Tuesday, February 21, 2012
They are just different
While I was driving to work today, I began to think about the value of a man. It didn't quite come to me at first that way, but I began questioning why it is that we see some people as worth developing a relationship with and others we just write off and try not to even associate with.
I think to a certain extent it is something that we learn as a child. I remember in church learning how certain things were wrong and beginning to feel that if someone is doing something wrong then they are a bad person. We have all been taught at one time or another that there are bad people in the world right? Can that be right?
Something my wife challenged me to to try quite a while back was when we speak to our kids to make sure we communicate when they are in trouble that they made a bad decision not tell them they were being bad. It sounds weird and really makes you think because how often do we say things like that?
So I have both of those thoughts running around in my head and I remember something I read from one of Don Miller's books a while back. He gave the illustration of several different types of people being stranded on a life boat and ultimatly in order to survive one person must be thrown overboard. How do you decide who to through over? As we grow up we are taught some people, based on their jobs, their status, or their usefullness are worth more than someone else.
Anyway, now to get to the real point of it all. While thinking about this, I decided I want to challenge myself. I want to try and see how many times a day I pass judgment on someone else, just based on the little I know about them.
Kid at school is a bully and he picks on your kid. What is your first reaction? What are the thoughts that go through you head? How do you deal with it? Did you know the kid is bullied by his own parents and all he really wants is to feel worth while? Bad decision right, Not a bad person.
A man has a hard life without much support from his family. The man ends up in prision for a crime he commitsbut when he gets out he changes his friends, his surroundings, his habits, and starts over. Would you give him a job? Would you get to know him? Would you allow him to be around your kids? Bad decisions, not a bad person.
A girl has a rough life. Parents divorce while she is young and she feels like no one wants her. She makes a series of bad choices looking for love and acceptance and ends up with a kid with no one to help.
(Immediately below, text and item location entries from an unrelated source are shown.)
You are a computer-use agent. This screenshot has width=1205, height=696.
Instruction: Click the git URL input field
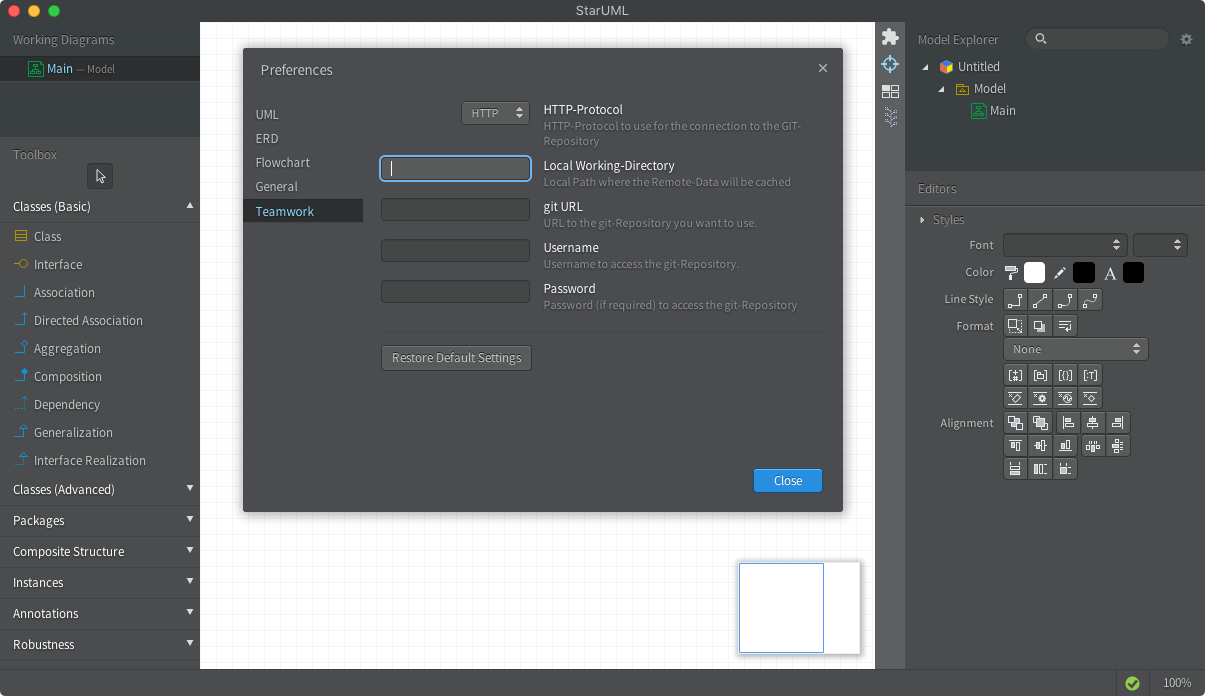[455, 210]
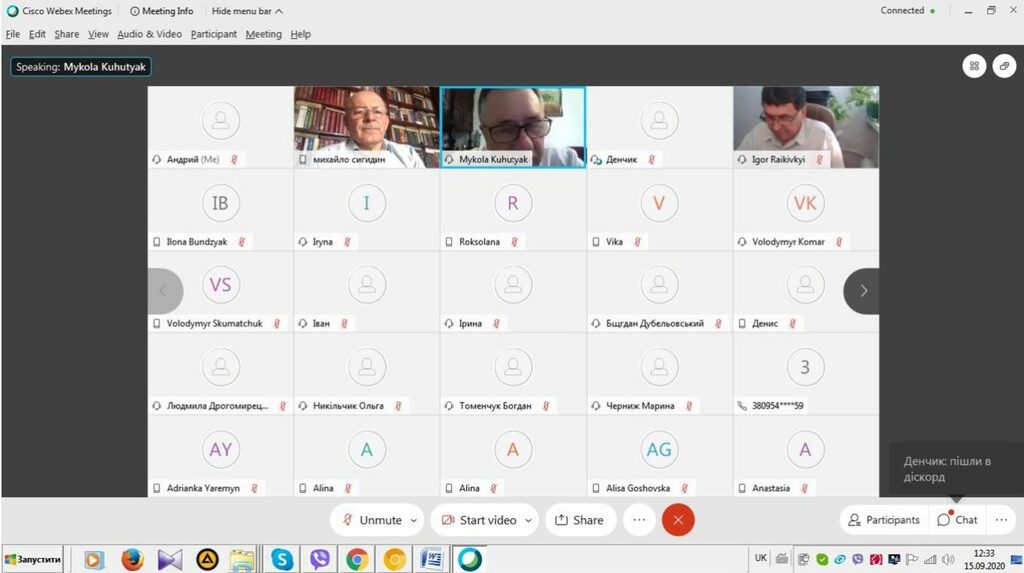Viewport: 1024px width, 573px height.
Task: Toggle Unmute microphone button
Action: point(372,520)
She becomes a single mother and wants to do better, but doesn't know how. Do you help support her? Do you help her find a job? Do you show her love? Bad decisions, not a bad person.
It's amazing how many times we sterotype people and give them less of a value. Most would say a doctor, a teacher, or preacher have more value than any of these three examples. Is that the case? What makes them worth more? Didn't Christ die for all of us? Didn't He equate himself to the "least of these"?
I challenge you to look at how you view people. Do you pass judgment before you know someone? Are some worth more than others to you?
I know I am guilty of it....time to change....change in view.